WHAT THE TASK REQUIRES: Only the words of the entries are wanted, repeated exactly and without images.

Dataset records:
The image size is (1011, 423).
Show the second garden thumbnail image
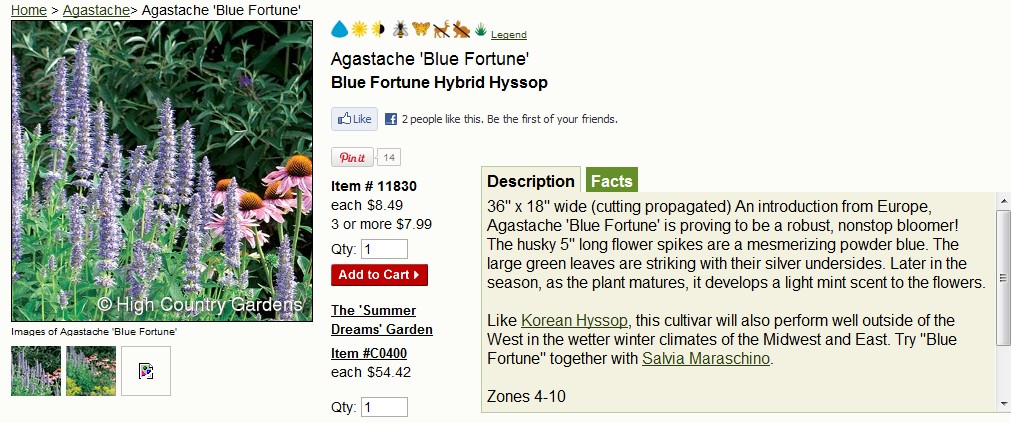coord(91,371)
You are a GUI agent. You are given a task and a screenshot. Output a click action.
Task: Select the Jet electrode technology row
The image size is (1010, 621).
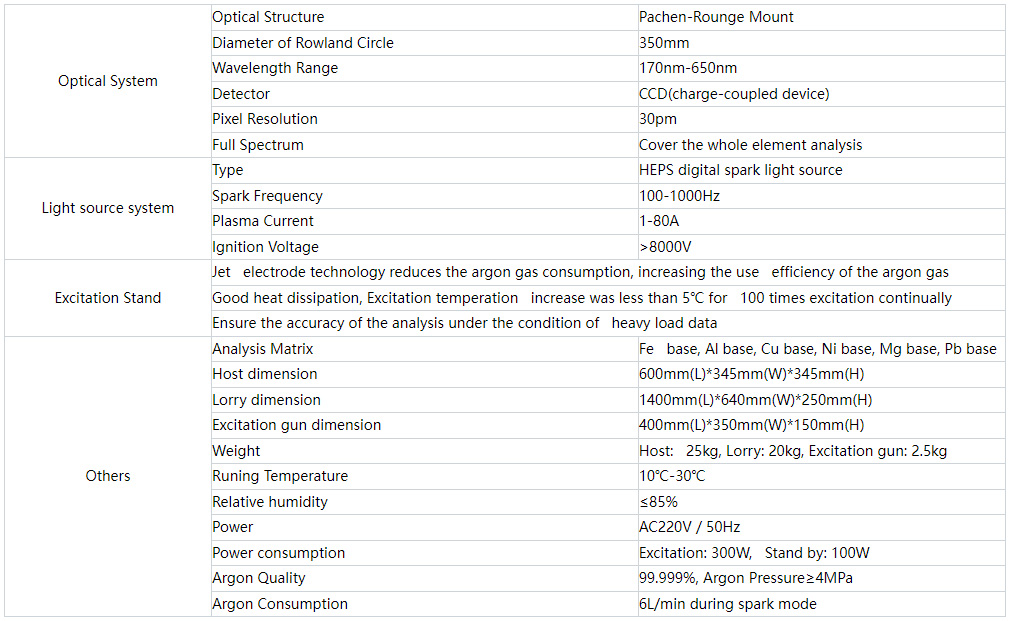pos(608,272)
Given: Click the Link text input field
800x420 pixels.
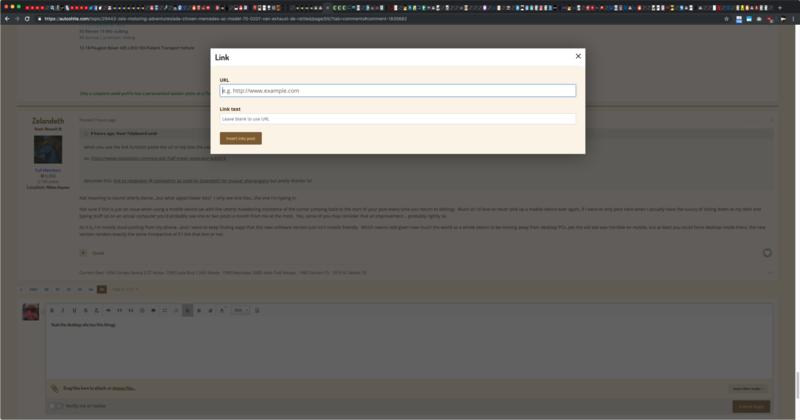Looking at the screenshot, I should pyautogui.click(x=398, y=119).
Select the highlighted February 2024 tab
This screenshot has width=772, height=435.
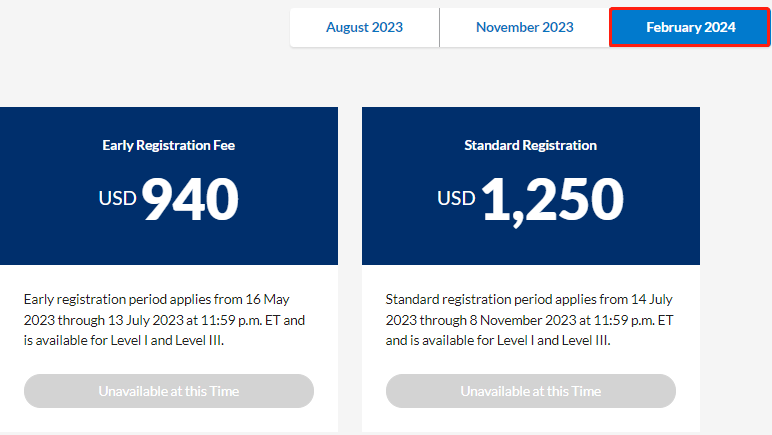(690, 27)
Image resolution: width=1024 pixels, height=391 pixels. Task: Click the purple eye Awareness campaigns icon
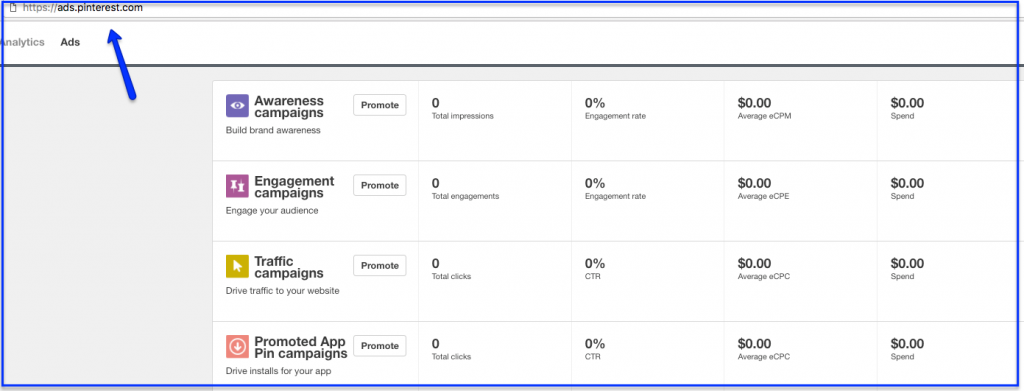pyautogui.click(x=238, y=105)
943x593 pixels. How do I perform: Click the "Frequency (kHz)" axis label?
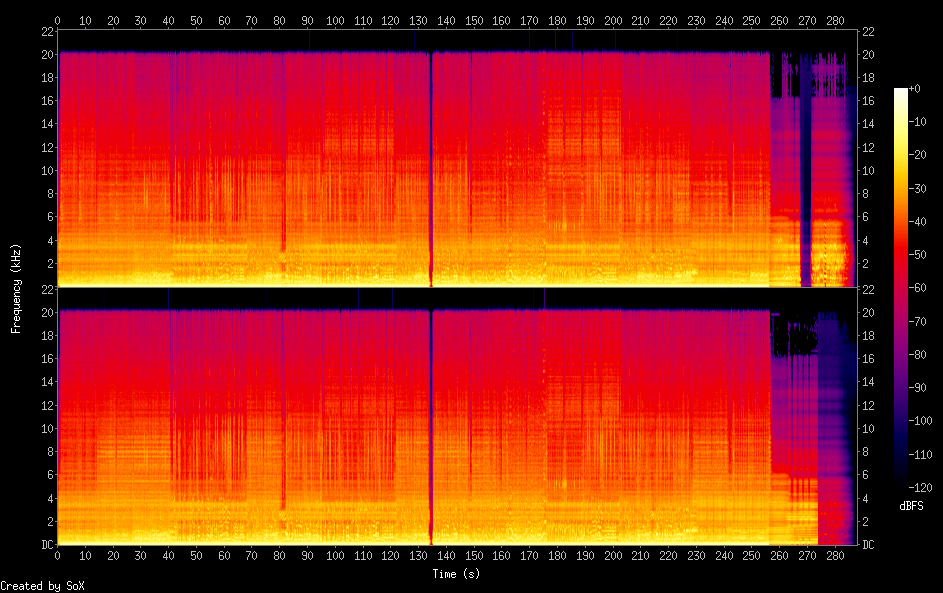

RESULT OF THIS EXERCISE:
The image size is (1011, 423).
Show the second garden thumbnail image
coord(91,371)
You are a GUI agent. You are given a task and a screenshot. Output a click action.
Task: Select the Jet electrode technology row
The image size is (1010, 621).
pos(608,272)
Given: Click the Link text input field
800x420 pixels.
Looking at the screenshot, I should pyautogui.click(x=398, y=119).
Select the highlighted February 2024 tab
This screenshot has width=772, height=435.
(690, 27)
Image resolution: width=1024 pixels, height=391 pixels. Task: Click the purple eye Awareness campaigns icon
pyautogui.click(x=238, y=105)
943x593 pixels. How do I perform: Click the "Frequency (kHz)" axis label?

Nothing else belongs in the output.